Performance

In 2022, researchers P.A. Arts and L. van den Broek published the Fast Continuous Wavelet Transform (fCWT) algorithm, with dramatically positive ramifications for wavelet transform computation. The fCWT enables CoherIQs by scaling down the amount of compute time required for long signals, focusing on the inverse Fourier transform step in the FFT-based implementation of the wavelet transform.

To give an overly brief technical summary of what is going on in the background, this efficient algorithm caches precomputed look-up tables of the iFFT and can apply strategic downsampling to the time-frequency complex matrix prior to the scale dependent operations, allowing large-scale reductions in overall computational complexity. A comprehensive explanation of the fCWT algorithm can be found in the original publication.

Memory usage vs frequency resolution
Efficiency comparison in memory usage

Efficiency comparison in memory usage. Left: increasing frequency resolution. Right: increasing number of samples. Legend: Our model, PyCWT benchmark.

To illustrate the savings realized by these techniques, two signals consisting of pure noise are generated at an 8000 Hz sampling rate. Coherence matrices are then produced using CoherIQs in parallel with the PyCWT library's wavelet coherence transform (WCT) method, which serves as a benchmark for comparison. the efficiency in both domains (time and frequency) is of interest, so we run two experiments.

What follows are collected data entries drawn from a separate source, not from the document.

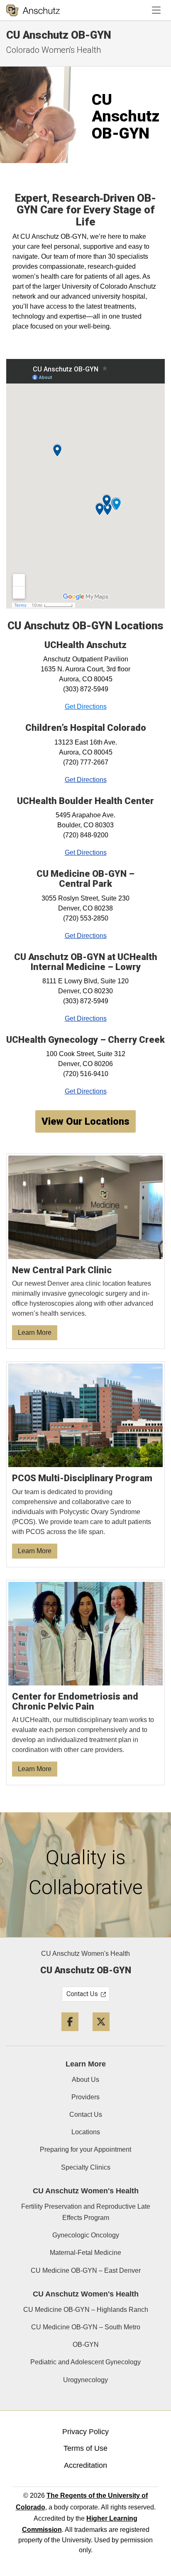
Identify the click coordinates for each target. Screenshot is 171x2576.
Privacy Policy (85, 2432)
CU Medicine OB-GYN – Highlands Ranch (85, 2309)
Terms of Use (85, 2448)
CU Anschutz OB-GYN (58, 35)
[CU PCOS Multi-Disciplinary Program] (85, 1464)
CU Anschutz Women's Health (85, 1953)
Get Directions (86, 706)
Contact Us (85, 2114)
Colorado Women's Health (53, 50)
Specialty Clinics (85, 2167)
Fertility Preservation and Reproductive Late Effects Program (85, 2212)
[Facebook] (70, 2034)
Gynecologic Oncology (85, 2235)
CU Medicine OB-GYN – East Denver (86, 2270)
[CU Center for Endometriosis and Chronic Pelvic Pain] (85, 1683)
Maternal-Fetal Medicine (85, 2252)
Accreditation (85, 2465)
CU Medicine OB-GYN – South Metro (85, 2327)
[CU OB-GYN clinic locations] (85, 1251)
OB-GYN (86, 2344)
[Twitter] (101, 2034)
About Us (85, 2079)
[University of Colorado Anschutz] (33, 10)
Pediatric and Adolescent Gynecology (85, 2362)
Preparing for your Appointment (85, 2149)
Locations (85, 2132)
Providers (85, 2097)
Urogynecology (85, 2379)
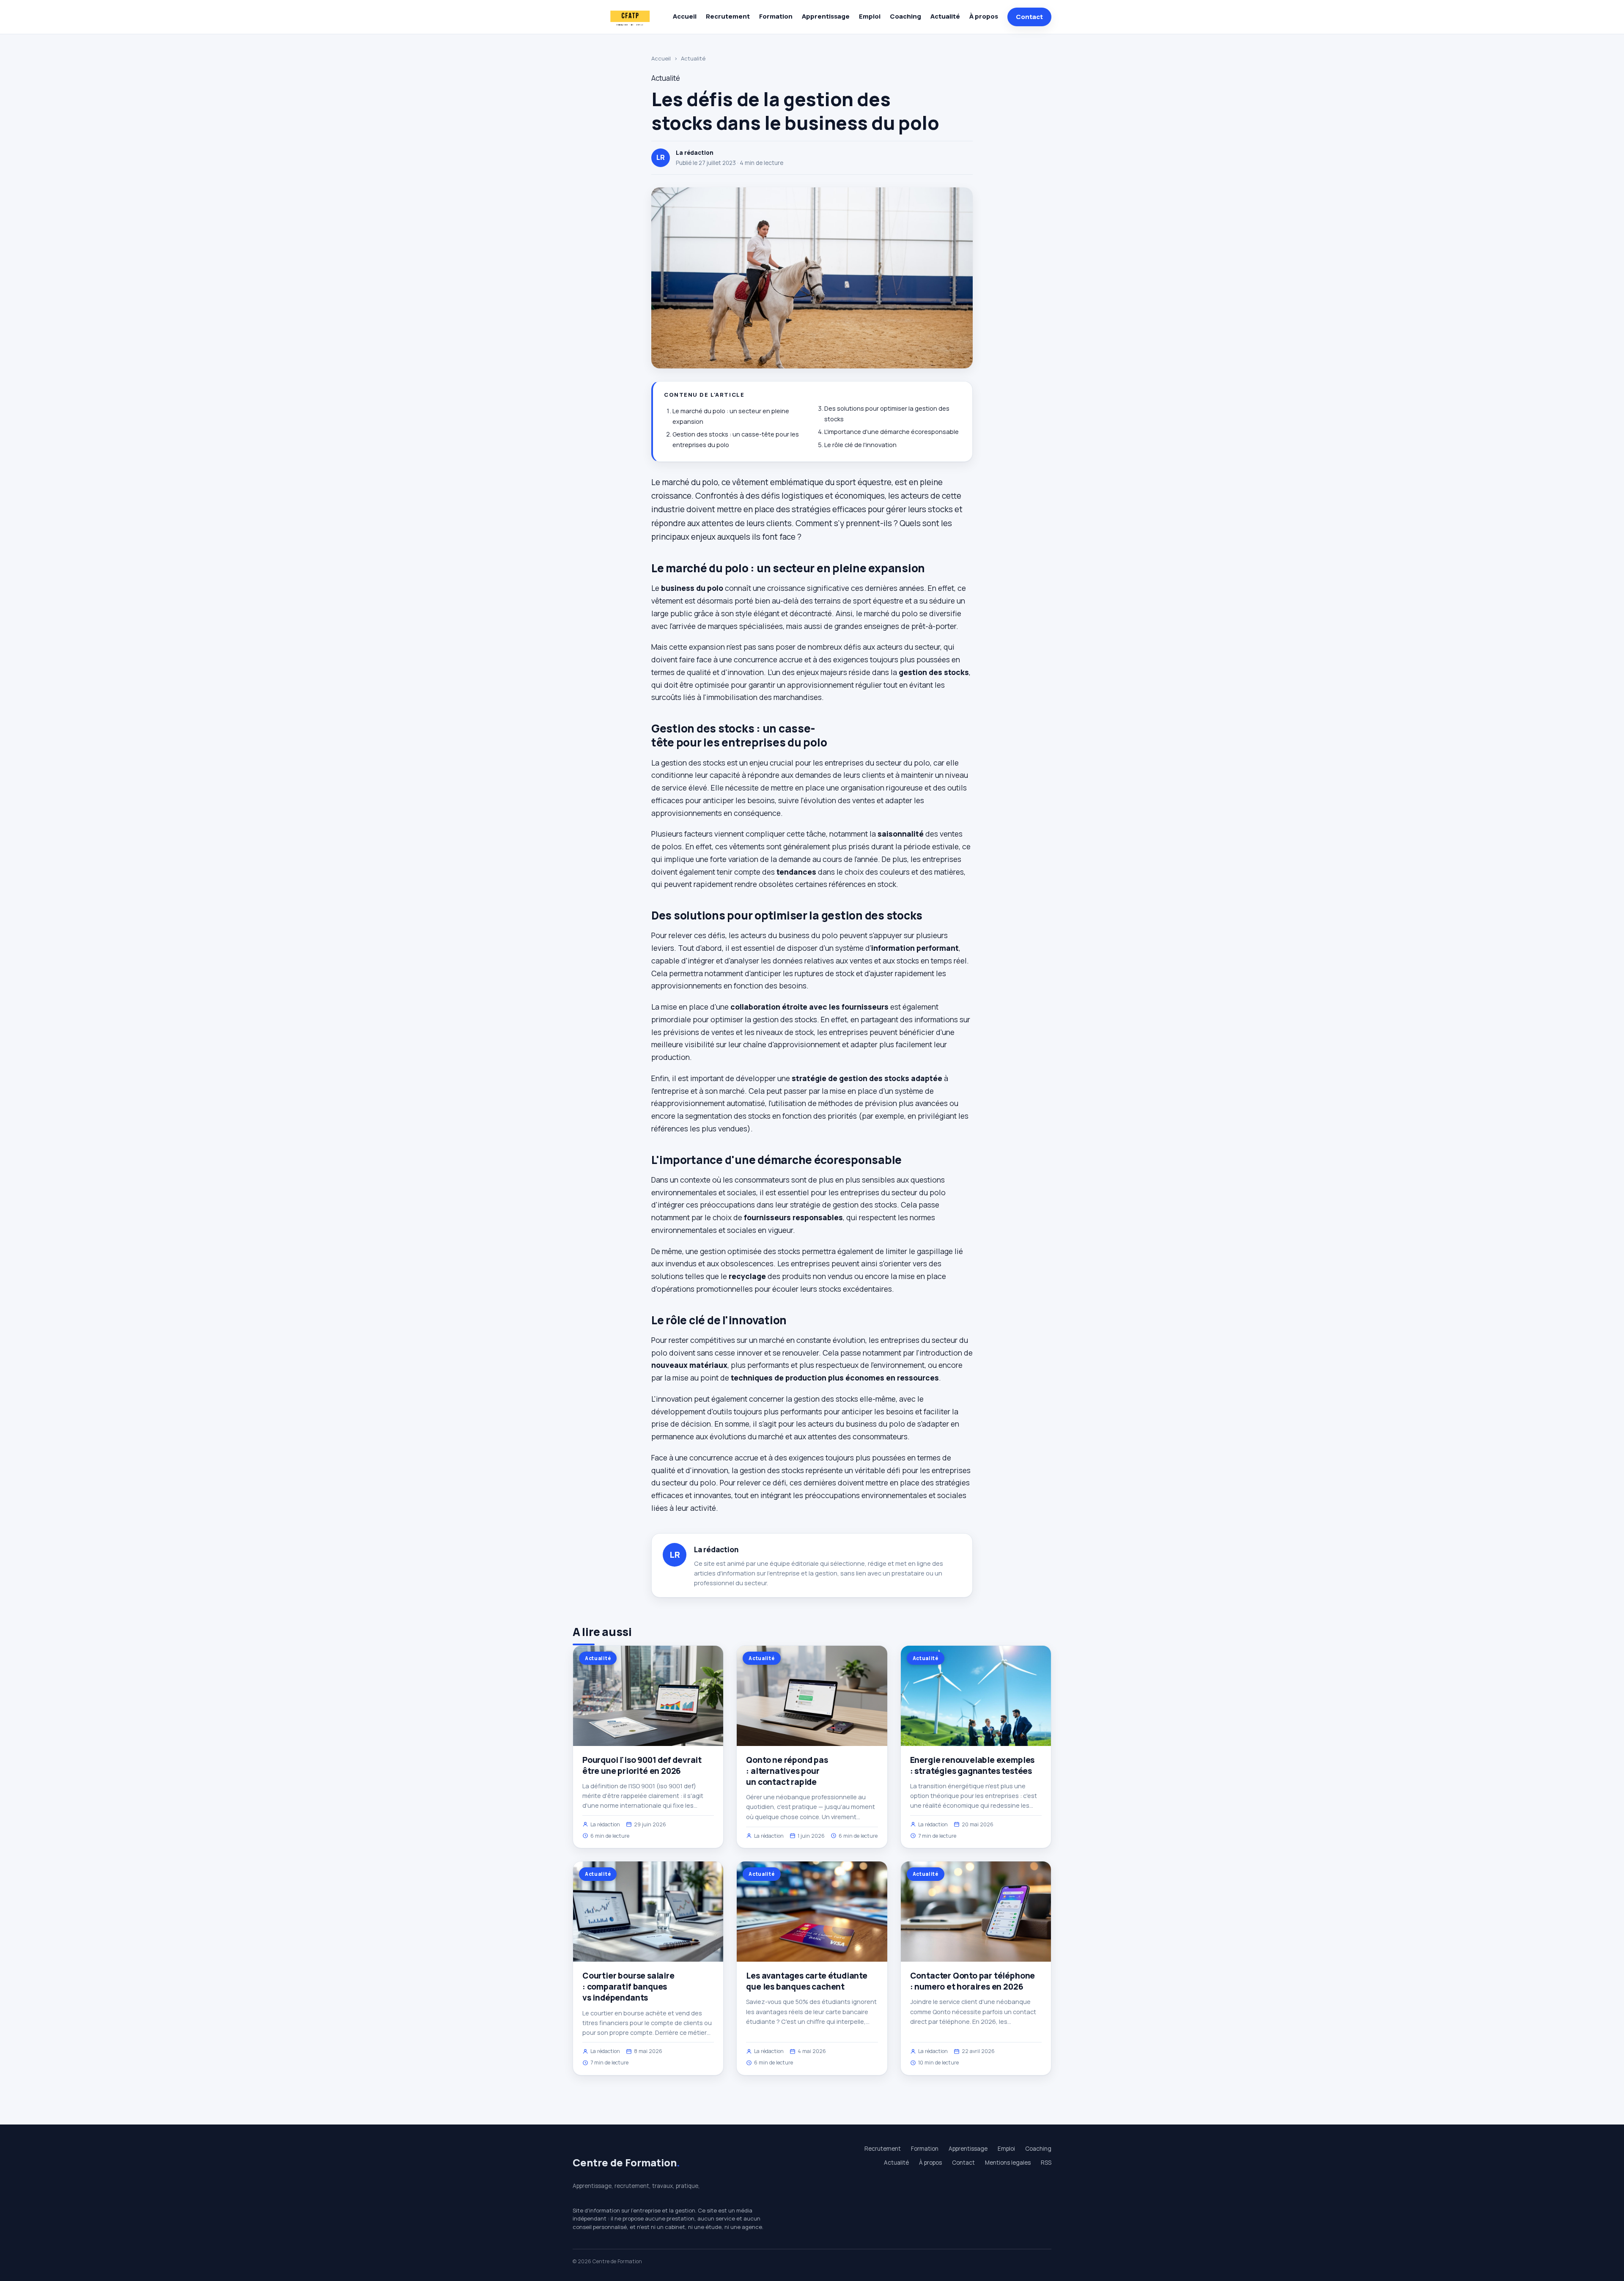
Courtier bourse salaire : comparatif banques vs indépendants (628, 1986)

The first figure shows how increasing resolution in the frequency and time domains affects the memory usage. The next figure shows the same two experiments with the memory metric exchanged for compute time, which is where we see the most significant savings.

Processing time vs frequency resolution
Efficiency comparison in process time

Efficiency comparison in process time. Left: increasing frequency resolution. Right: increasing number of samples. Legend: Our model, PyCWT benchmark.

These results closely replicate the performance findings in the original fCWT publication, showing the large portion of coherence computation being consumed by the supporting wavelet transforms. Additionally, the step-wise behavior observed when increasing signal duration is a well documented phenomena in FFT based implementations, which are most efficient at transforming signals whose input lengths are 2n, n ∈ ℕ. As a result, such algorithms will pad signals to the next power of 2.